Pour ce qui concerne le premier niveau, il est certain que voter blanc et voter nul ne relève pas, a priori, de la même logique. En effet, si le vote nul peut correspondre à une maladresse de l’électeur, à la volonté d’exprimer un message ou encore au rejet de telle ou telle personne dont le nom sera biffé d’un trait sur le bulletin, le vote blanc est le plus souvent un acte raisonné.

Toutefois, mes chers collègues, les échanges avec nos concitoyens qui recourent au vote blanc, au vote nul ou même s’abstiennent font apparaître que, dans leur esprit, la distinction entre ces différentes attitudes à l’occasion d’un scrutin est peut-être beaucoup moins nette.

Il reste que, cela a été rappelé, le développement de l’usage des machines à voter conforte la spécificité du vote blanc par rapport au vote nul et la nécessaire dissociation qui doit être faite entre les bulletins blancs et les bulletins nuls.

La réponse au second niveau de revendication est plus complexe, car elle implique de cerner la signification du vote blanc aux yeux de son auteur. Or, je le disais, l’interprétation est très délicate puisque de multiples hypothèses doivent être prises en compte.

En effet, si le vote blanc peut être considéré, à la différence des bulletins nuls, comme la concrétisation d’un acte intentionnel et raisonné, il peut aussi être vu comme un outil manifestant l’hostilité à l’égard de la politique, un refus des candidats en présence ou encore une difficulté de choisir entre ces mêmes candidats. On a ainsi pu parler de la nécessaire prise en compte de cet « électorat mécontent mais civique » ou de ce « vote protestataire éclairé ». En tout cas, une chose semble sûre : le vote blanc ne traduit pas une simple indifférence à l’égard du scrutin.

L’abstention, quant à elle, n’est pas toujours l’expression d’une indifférence totale à l’égard du débat politique et des choix qui peuvent être faits.

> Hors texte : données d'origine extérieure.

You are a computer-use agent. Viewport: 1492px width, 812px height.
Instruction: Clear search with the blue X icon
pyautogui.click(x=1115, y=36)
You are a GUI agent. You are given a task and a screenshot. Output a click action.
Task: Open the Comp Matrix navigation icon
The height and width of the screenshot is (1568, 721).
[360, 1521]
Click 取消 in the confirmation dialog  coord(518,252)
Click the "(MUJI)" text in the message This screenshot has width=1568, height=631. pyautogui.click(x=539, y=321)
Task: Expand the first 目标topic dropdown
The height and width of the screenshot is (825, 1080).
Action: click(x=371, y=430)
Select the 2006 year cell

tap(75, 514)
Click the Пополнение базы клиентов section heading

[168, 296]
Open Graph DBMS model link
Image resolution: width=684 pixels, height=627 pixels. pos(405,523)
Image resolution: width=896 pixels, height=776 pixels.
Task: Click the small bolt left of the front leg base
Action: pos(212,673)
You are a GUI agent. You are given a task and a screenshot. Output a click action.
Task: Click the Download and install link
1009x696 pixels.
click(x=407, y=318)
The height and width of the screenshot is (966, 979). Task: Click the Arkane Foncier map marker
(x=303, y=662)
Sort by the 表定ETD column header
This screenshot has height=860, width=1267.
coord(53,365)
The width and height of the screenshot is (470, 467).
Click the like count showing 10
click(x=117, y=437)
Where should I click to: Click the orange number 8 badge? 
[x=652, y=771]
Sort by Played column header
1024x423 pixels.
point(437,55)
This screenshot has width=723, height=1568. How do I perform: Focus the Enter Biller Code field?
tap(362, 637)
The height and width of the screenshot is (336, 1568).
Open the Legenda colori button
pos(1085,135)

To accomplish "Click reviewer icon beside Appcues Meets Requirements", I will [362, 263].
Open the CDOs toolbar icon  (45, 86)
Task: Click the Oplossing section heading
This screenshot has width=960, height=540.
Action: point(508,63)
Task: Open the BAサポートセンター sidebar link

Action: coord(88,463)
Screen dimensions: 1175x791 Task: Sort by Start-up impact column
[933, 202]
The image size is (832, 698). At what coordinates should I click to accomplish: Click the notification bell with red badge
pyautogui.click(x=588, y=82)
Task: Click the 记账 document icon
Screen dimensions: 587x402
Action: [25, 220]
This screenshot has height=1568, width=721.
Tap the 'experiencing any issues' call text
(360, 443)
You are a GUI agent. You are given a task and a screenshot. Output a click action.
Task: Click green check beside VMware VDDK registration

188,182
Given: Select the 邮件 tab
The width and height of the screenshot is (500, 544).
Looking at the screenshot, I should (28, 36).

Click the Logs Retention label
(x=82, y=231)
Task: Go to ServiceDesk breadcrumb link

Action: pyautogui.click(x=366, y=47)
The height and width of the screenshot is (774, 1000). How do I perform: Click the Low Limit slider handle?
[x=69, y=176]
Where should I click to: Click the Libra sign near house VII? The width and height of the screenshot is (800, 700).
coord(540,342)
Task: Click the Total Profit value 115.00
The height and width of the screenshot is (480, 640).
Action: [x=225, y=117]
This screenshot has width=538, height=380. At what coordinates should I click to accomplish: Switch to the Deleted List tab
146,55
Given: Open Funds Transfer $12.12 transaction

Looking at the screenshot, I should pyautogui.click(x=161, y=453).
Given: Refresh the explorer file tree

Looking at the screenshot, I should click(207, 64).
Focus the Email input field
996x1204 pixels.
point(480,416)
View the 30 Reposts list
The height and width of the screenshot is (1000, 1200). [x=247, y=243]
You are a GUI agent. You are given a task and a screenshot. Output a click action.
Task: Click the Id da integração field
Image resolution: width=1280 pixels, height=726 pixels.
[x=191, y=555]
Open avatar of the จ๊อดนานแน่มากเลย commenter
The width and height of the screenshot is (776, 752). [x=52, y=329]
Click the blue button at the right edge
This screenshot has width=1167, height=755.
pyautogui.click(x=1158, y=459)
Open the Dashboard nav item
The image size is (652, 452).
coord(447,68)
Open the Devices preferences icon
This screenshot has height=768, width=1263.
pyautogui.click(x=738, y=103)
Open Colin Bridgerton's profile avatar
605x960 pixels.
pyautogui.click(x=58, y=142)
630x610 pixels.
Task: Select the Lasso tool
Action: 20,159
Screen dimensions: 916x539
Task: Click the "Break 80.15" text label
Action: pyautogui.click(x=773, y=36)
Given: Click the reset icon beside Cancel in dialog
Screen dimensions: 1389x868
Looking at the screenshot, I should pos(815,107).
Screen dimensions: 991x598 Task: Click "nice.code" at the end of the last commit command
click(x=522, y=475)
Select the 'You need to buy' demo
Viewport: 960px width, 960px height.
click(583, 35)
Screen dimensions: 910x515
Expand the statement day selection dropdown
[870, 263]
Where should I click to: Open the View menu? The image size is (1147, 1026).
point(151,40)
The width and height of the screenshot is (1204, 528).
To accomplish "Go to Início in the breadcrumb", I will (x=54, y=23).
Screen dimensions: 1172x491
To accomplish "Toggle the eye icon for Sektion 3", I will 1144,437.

Nous pouvons cependant considérer que le fait de se rendre dans un bureau de vote afin de glisser un bulletin blanc dans une urne marque un attachement indiscutable au processus électoral, au droit de vote.

Mais gardons-nous de l’idée politiquement correcte que traduit l’expression : « mieux vaut se déplacer, même si c’est pour ne pas s’exprimer ». En effet, que l’on vote blanc, nul ou que l’on s’abstienne, finalement, on renonce à choisir entre les solutions qui sont proposées, qu’il s’agisse d’un référendum ou d’élections.

La proposition de loi que nous examinons est-elle un véritable remède à l’abstention ? Si l’on considère que celle-ci est utilisée à défaut de vote blanc comme une réponse électorale à part entière, la consécration du vote blanc aurait pour vertu certaine d’attirer vers les urnes les électeurs en cause. Mais, là encore, rien n’est certain tant les motivations d’un tel vote peuvent être diverses.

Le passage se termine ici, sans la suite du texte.